MURRAY PERAHIA
MENDELSSOHN
Sonata, Op.6
Variations serieures
Prelude & Fugue, Op.35,No.1
Rondo capriccioso
(CBS Sony 32DC5023)
メンデルスゾーンの人気はそう高くはありません。
また、作品として知られているのも、『真夏の夜の夢』や『フィンガルの洞窟』『交響曲第3番〈スコットランド〉』『交響曲第4番〈イタリア〉』などのオーケストラ作品でしょうか(ヴァイオリン協奏曲は、今でも定番なのでしょうか)。
特に、室内楽やピアノ独奏曲となると、聴く機会もあまりないようです(『無言歌集』も聴かれるのは、その一部のような気がします)。
かく申す小生も、室内楽で聴いていたのは、『ピアノ三重奏曲第1番』くらいのものでした(カザルスのチェロ "A Concert at the White House" ですな)。
室内楽曲を集中的に聴き出したのは、最近になってですから、あまり偉そうなことは言えない(その前に聴いていたのはメンデルスゾーンの宗教曲。これもなかなか良いのですが、こちらを参照してください)。
さて、メンデルスゾーンの室内楽をまとめて聴けるアルバムとしては、小生の知る限り2種類あります。
第1は、EMI の "MENDELSSOHN Musique de chambre" という5枚組のセット。
もう1つは、Brilliant の "Mendelssohn Chamber Music Complete" という10枚組のセット。
後者は、すべての室内楽曲を収録してありますので、『クラリネット・ソナタ』などという珍しい曲を聴くこともできます。しかし、メンデルスゾーンの室内楽曲をほとんど収録してある前者でも、その全貌を掴むのに支障はありません。
また、全体的な演奏の質という面では、前者の方が優れているのではないかしら(例えば『ピアノ三重奏曲第1番』は、プレヴィンのピアノ、チョン・キョンファのヴァイオリン、ポール・トルトゥリエのチェロ)。
以上のような室内楽とともに、ピアノ独奏曲もメンデルスゾーンには、興味深いものがあります。

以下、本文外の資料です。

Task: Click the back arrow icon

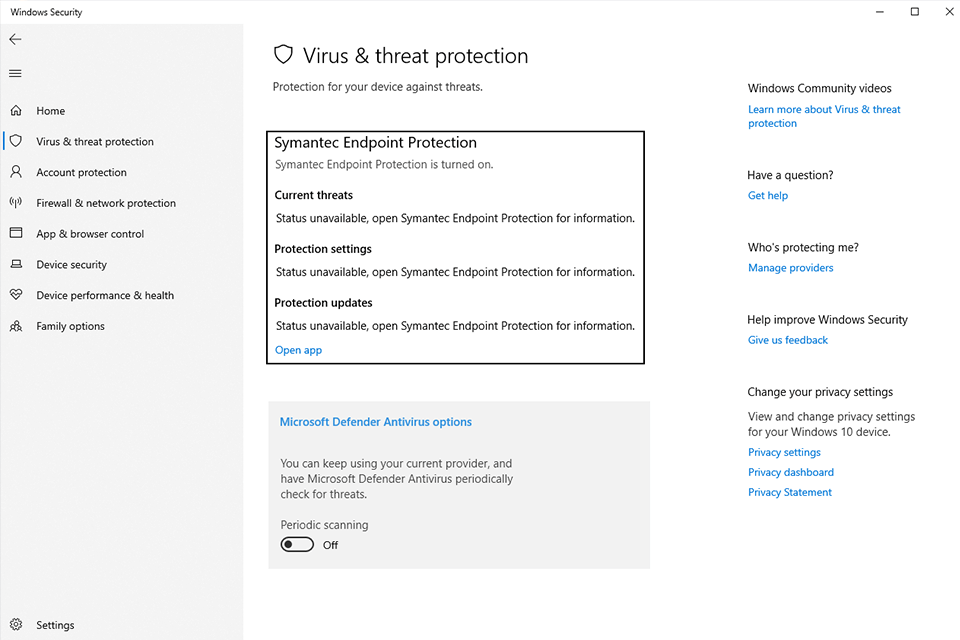Action: (15, 39)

小生、メンデルスゾーンを好んで聴くようになったのは、どの曲もこちらの胸が広がるような気がするからなのね。多少の鬱屈した気分も、吹っ飛んでいくような気がする(また、特徴として、シューベルトとともに作品に独自の「歌」がある)。
そんなところが、「深刻好み」のこの国のクラシカル音楽ファンを、今一つ惹き付けないところだと思います。
この『ピアノ・ソナタ第1番』も、その例外ではありません。
ペライアのピアノの美しい音とともに、心優しい気持になれます。
特に第1楽章のメイン・テーマは、メンデルスゾーンの歌曲や『無言歌集』のような「歌」を感じさせます。
また、一転して、第3楽章から第4楽章へ休みなしに突っ込んでいく辺りは、スピードに乗った爽快感があります。
なかなか楽しい演奏を、このCDでお聴きください。